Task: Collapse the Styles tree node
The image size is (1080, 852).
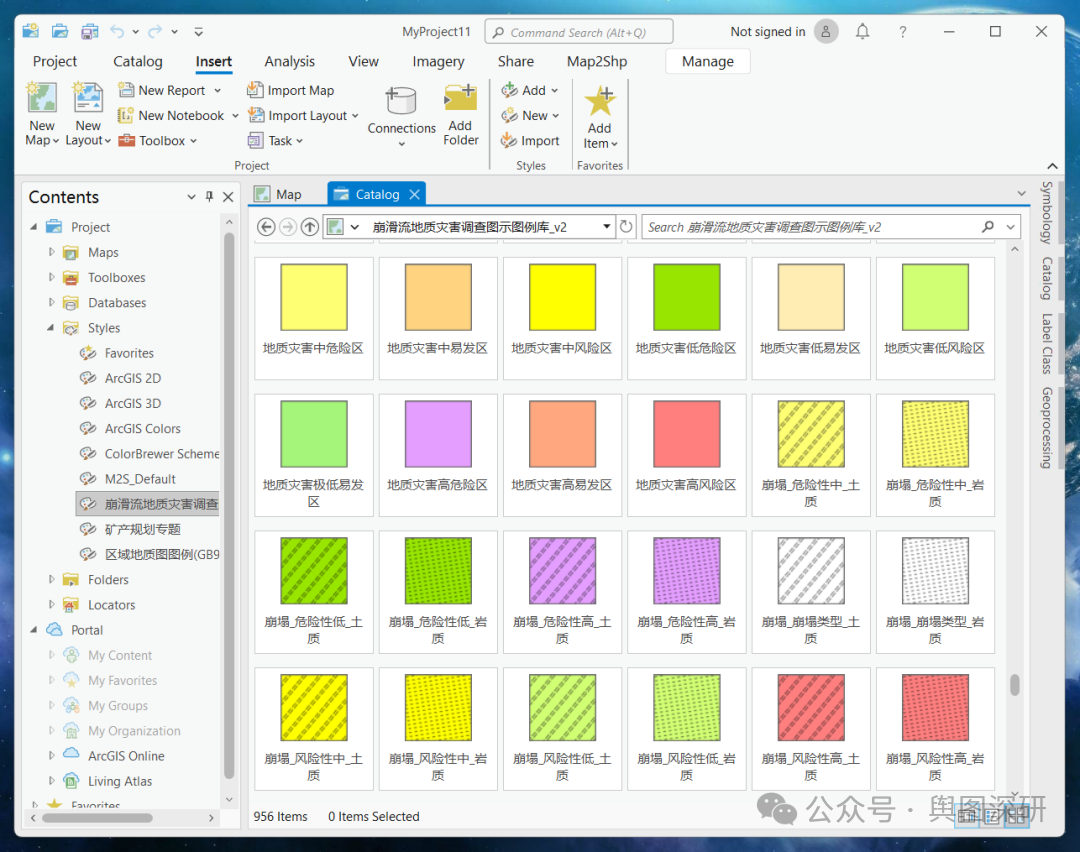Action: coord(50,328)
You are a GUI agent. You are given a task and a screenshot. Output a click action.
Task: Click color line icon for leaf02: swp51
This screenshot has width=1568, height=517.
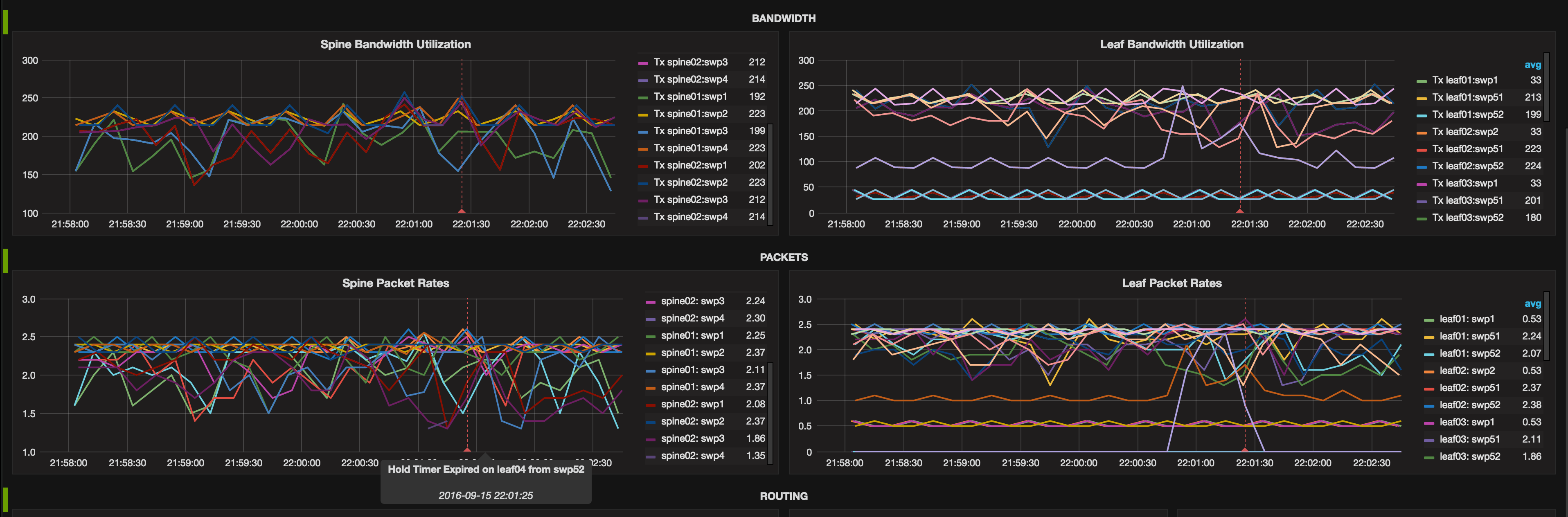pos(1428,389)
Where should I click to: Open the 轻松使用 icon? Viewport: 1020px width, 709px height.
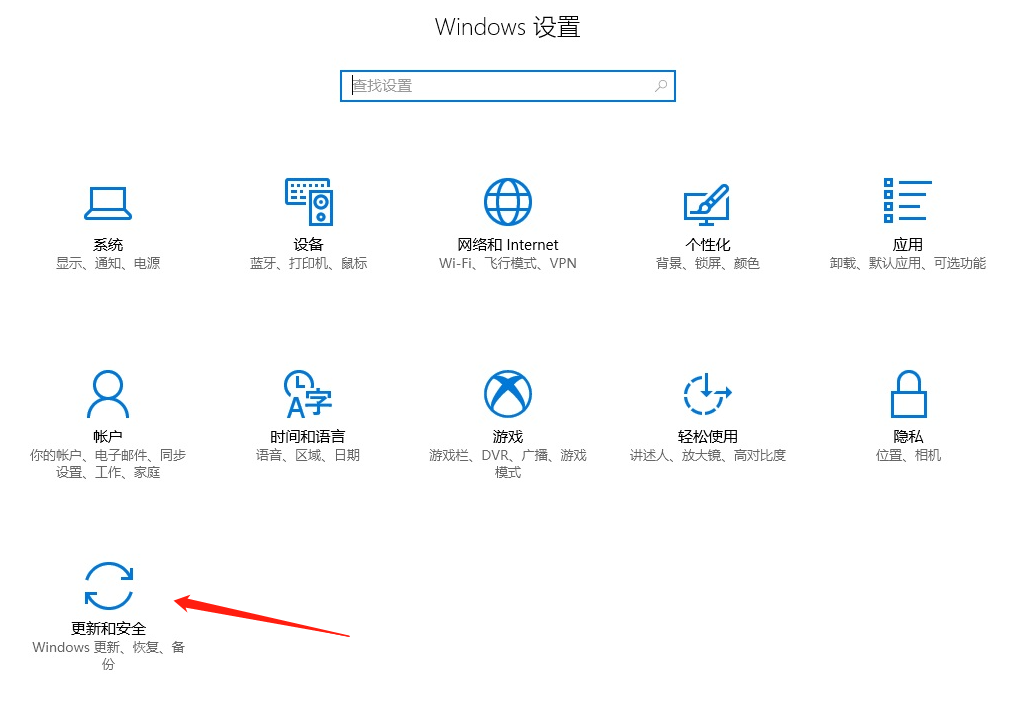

_ _ _ _

▶ _Exercise brief_
Quote each row above word for word, leaving out the pictures.

▶ _Answer in full_
Task: Collapse the Styles tree node
The image size is (1080, 852).
Action: coord(50,328)
You are a GUI agent. You are given a task and a screenshot. Output a click action.
Task: Click color line icon for leaf02: swp51
This screenshot has width=1568, height=517.
pos(1428,389)
Where should I click to: Open the 轻松使用 icon? Viewport: 1020px width, 709px height.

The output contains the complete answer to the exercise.